- Aim of the task -
Below are the entries. Print only the lines starting at the one with "[بزرگ‌نمایی تصویر 1] (89, 274)" and ending at the one with "Sign up (933, 10)", exactly, with no pictures.

-------------------------

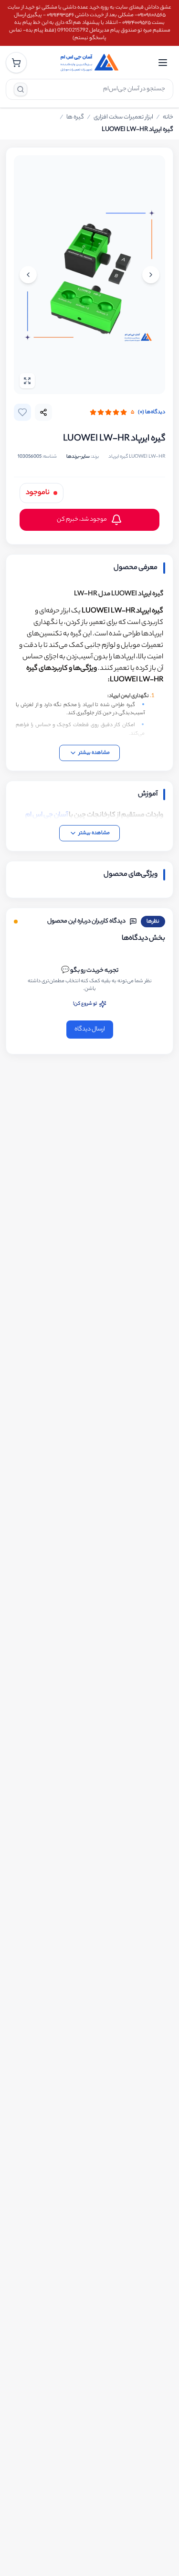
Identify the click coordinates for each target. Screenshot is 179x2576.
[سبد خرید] (16, 62)
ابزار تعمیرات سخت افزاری (123, 117)
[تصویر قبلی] (150, 274)
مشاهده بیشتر (94, 753)
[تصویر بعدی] (28, 274)
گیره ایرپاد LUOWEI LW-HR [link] (137, 130)
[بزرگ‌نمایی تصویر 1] (89, 274)
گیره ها (75, 117)
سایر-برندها (78, 457)
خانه (168, 117)
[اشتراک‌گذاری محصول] (43, 412)
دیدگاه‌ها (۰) (151, 412)
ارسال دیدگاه (89, 1029)
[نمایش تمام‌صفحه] (27, 380)
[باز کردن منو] (162, 62)
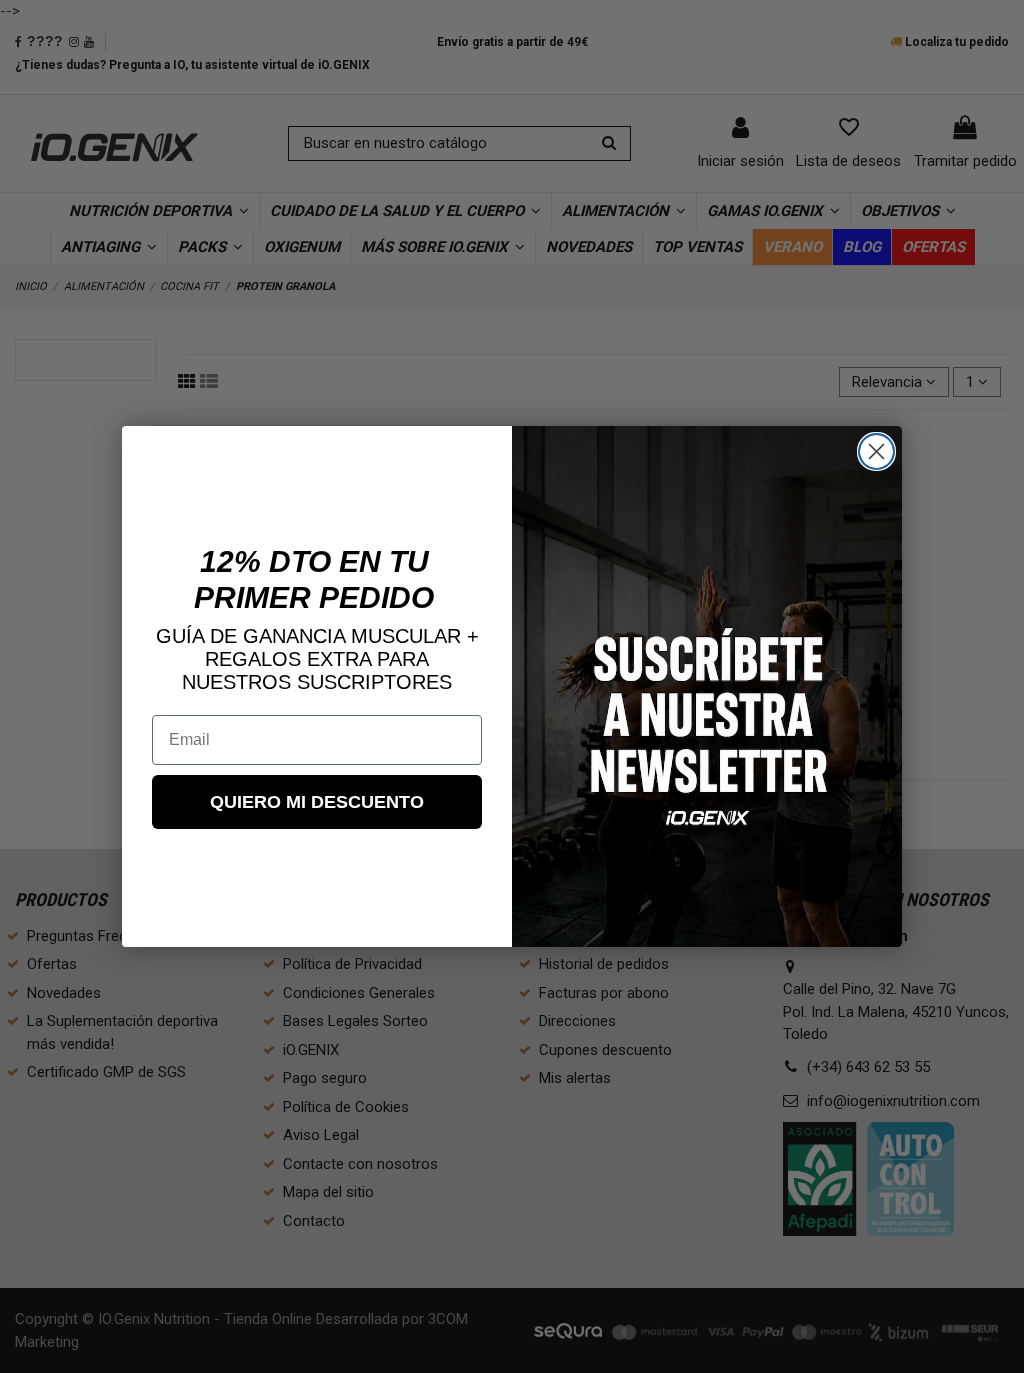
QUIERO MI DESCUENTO (317, 802)
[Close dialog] (876, 451)
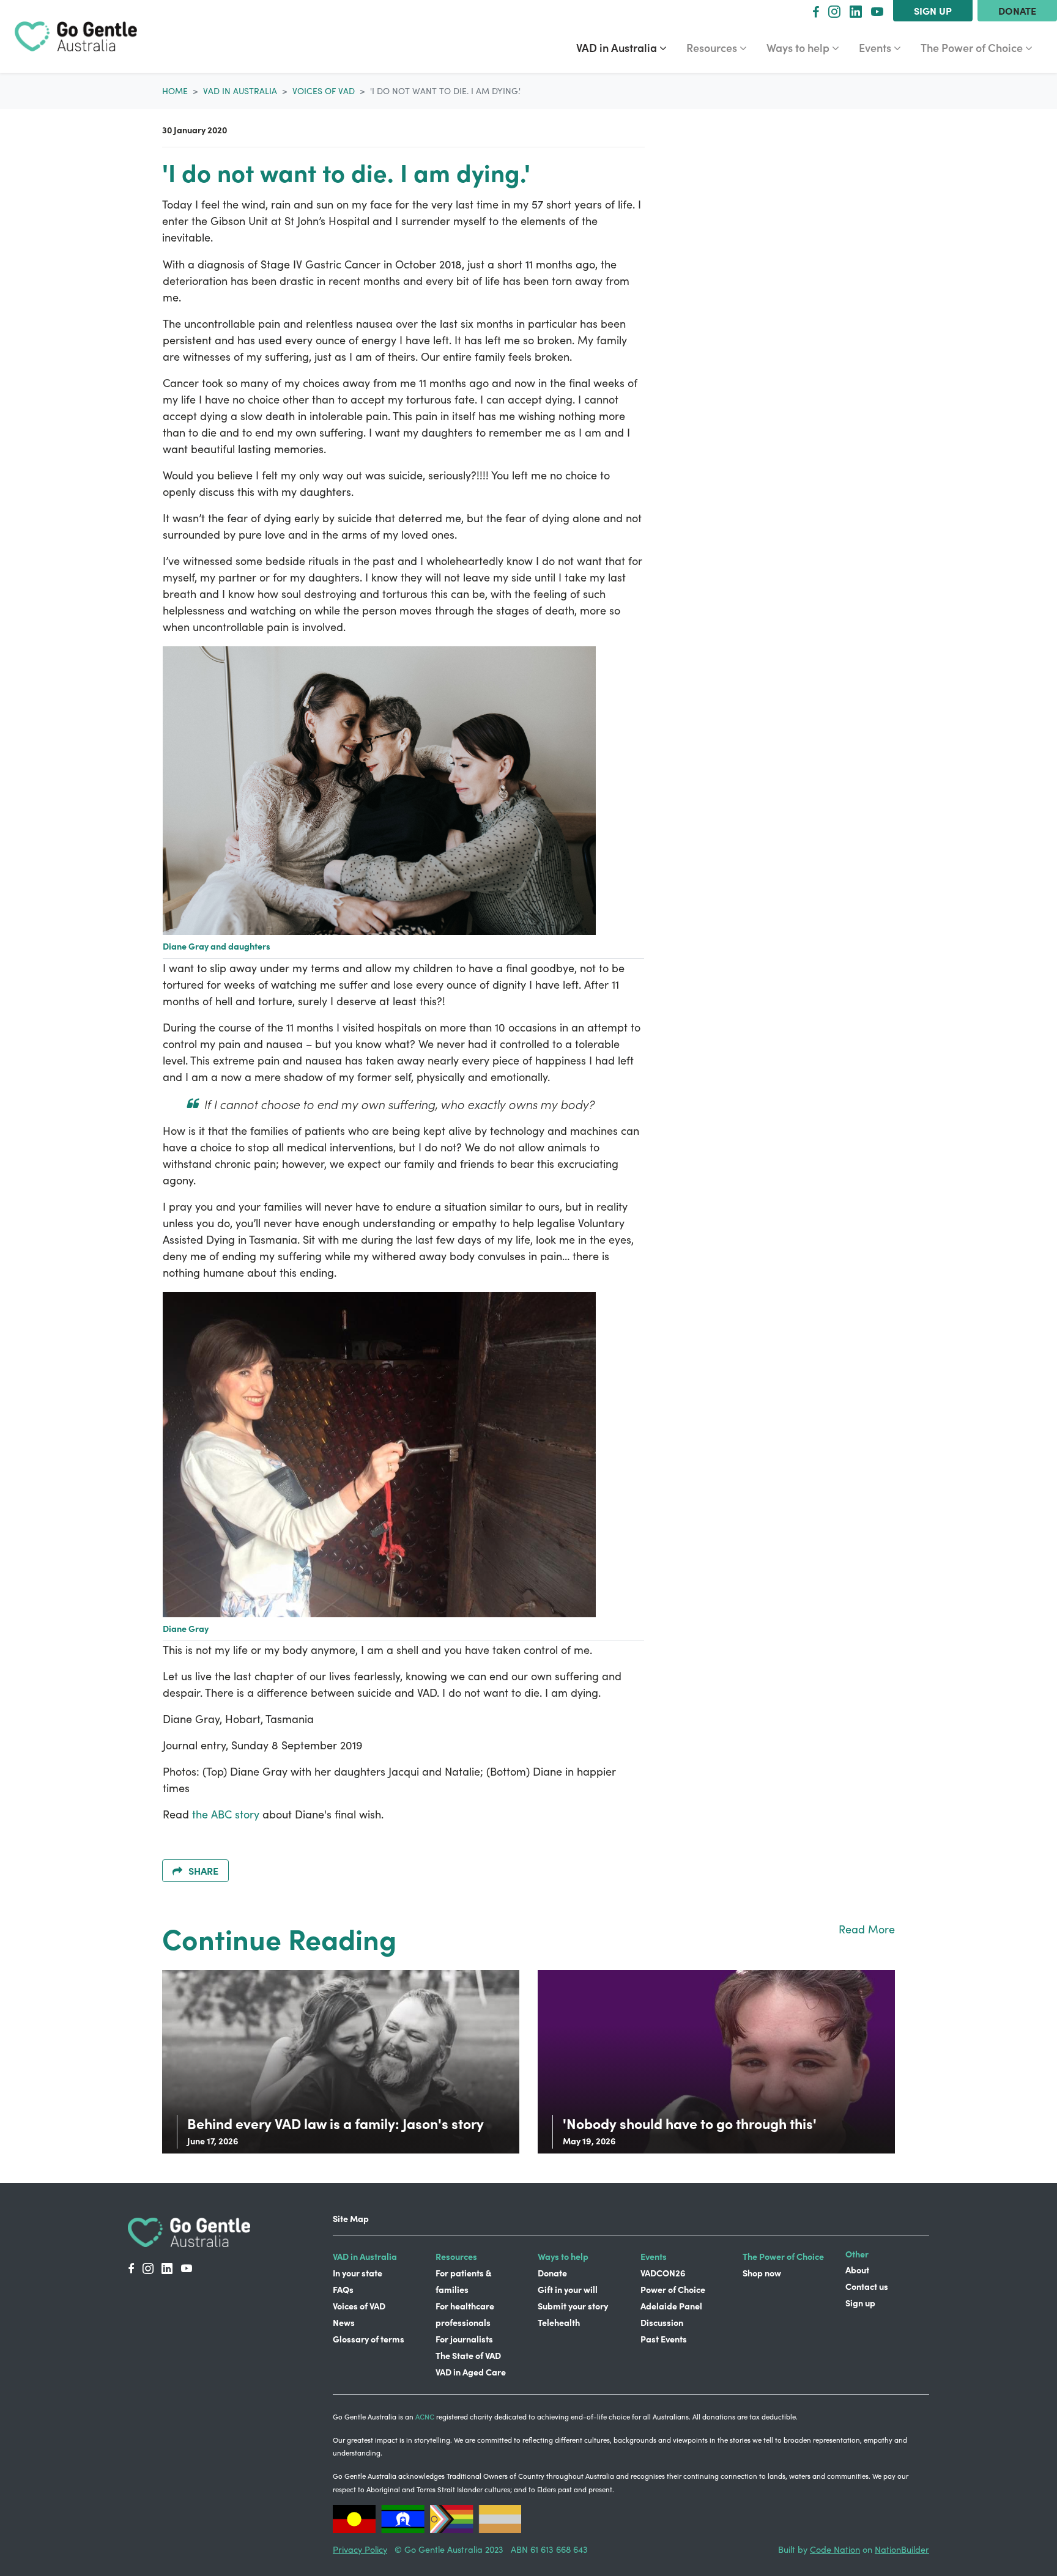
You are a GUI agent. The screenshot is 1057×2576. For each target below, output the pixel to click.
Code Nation (835, 2549)
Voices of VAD (323, 91)
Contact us (866, 2286)
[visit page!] (815, 11)
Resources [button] (721, 47)
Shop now (762, 2273)
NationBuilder (902, 2549)
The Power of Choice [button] (972, 47)
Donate (1017, 10)
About (857, 2270)
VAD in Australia (240, 91)
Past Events (663, 2339)
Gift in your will (568, 2289)
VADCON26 (663, 2273)
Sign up (933, 10)
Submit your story (573, 2306)
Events (653, 2256)
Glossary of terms (368, 2339)
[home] (76, 36)
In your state (357, 2273)
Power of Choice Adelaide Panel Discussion (672, 2305)
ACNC (424, 2416)
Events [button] (884, 47)
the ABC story (225, 1814)
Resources (456, 2256)
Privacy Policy (360, 2549)
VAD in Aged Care (471, 2372)
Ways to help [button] (807, 47)
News (344, 2322)
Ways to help (563, 2256)
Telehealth (559, 2322)
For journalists (464, 2339)
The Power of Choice (783, 2256)
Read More (867, 1929)
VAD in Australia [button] (626, 47)
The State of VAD (468, 2355)
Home (175, 91)
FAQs (343, 2289)
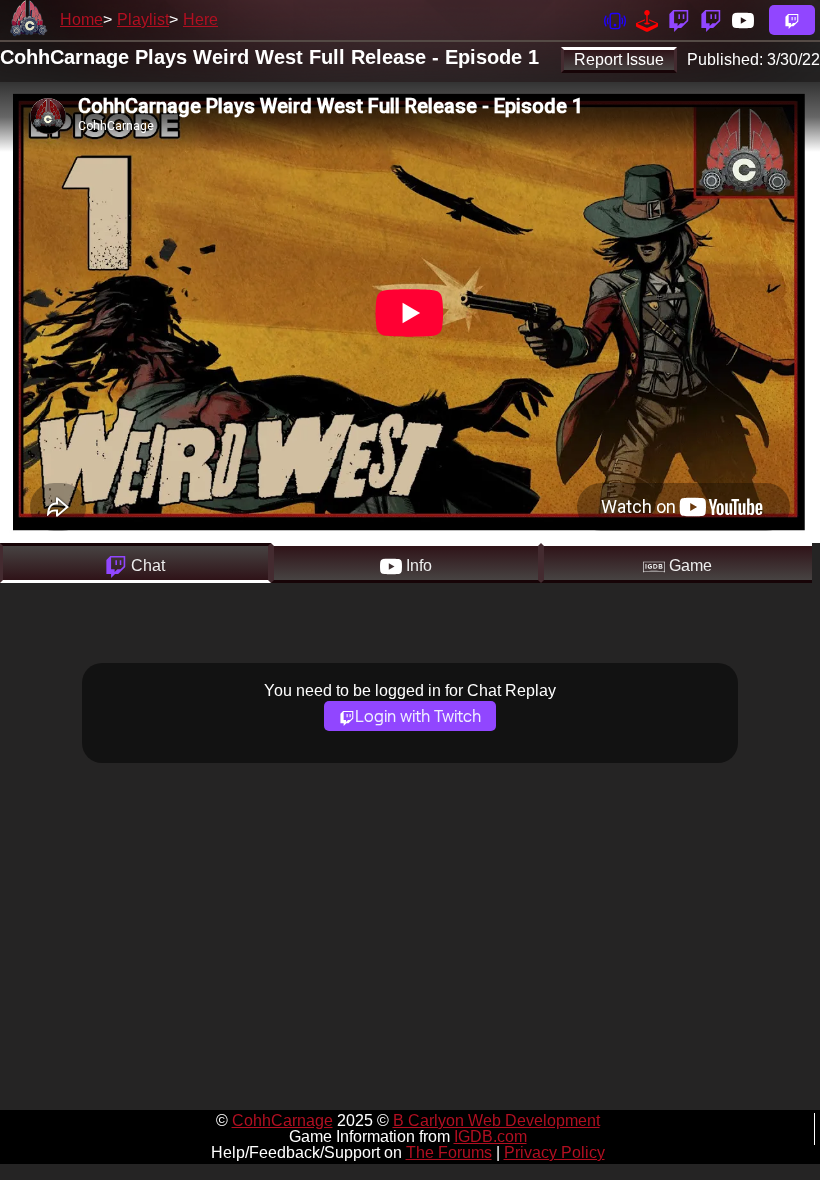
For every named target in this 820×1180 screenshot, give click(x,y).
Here (200, 19)
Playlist (143, 19)
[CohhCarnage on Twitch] (679, 19)
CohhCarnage (282, 1120)
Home (81, 19)
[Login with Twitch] (792, 20)
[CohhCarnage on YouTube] (743, 19)
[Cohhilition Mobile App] (615, 19)
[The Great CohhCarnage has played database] (647, 19)
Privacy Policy (554, 1152)
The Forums (449, 1152)
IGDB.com (490, 1136)
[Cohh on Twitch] (711, 19)
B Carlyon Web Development (496, 1120)
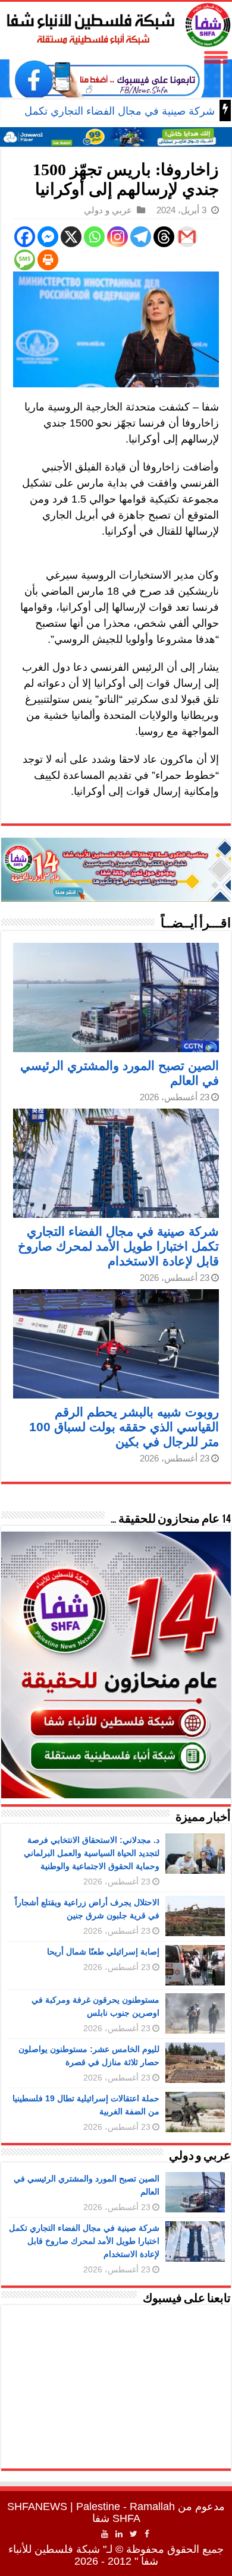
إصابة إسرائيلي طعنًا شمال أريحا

-------------------------

- Final answer -
[بزرگ‌نمایی تصویر 1] (89, 274)
گیره ها (75, 117)
سایر-برندها (78, 457)
خانه (168, 117)
[اشتراک‌گذاری محصول] (43, 412)
دیدگاه‌ها (۰) (151, 412)
ارسال دیدگاه (89, 1029)
[نمایش تمام‌صفحه] (27, 380)
[باز کردن منو] (162, 62)
QUIERO MI DESCUENTO (317, 802)
[Close dialog] (876, 451)
You are a GUI agent. The screenshot is 1057×2576. For each target below, output the pixel to click.
Code Nation (835, 2549)
Voices of VAD (323, 91)
Contact us (866, 2286)
[visit page!] (815, 11)
Resources [button] (721, 47)
Shop now (762, 2273)
NationBuilder (902, 2549)
The Power of Choice [button] (972, 47)
Donate (1017, 10)
About (857, 2270)
VAD in Australia (240, 91)
Past Events (663, 2339)
Gift in your will (568, 2289)
VADCON26 (663, 2273)
Sign up (933, 10)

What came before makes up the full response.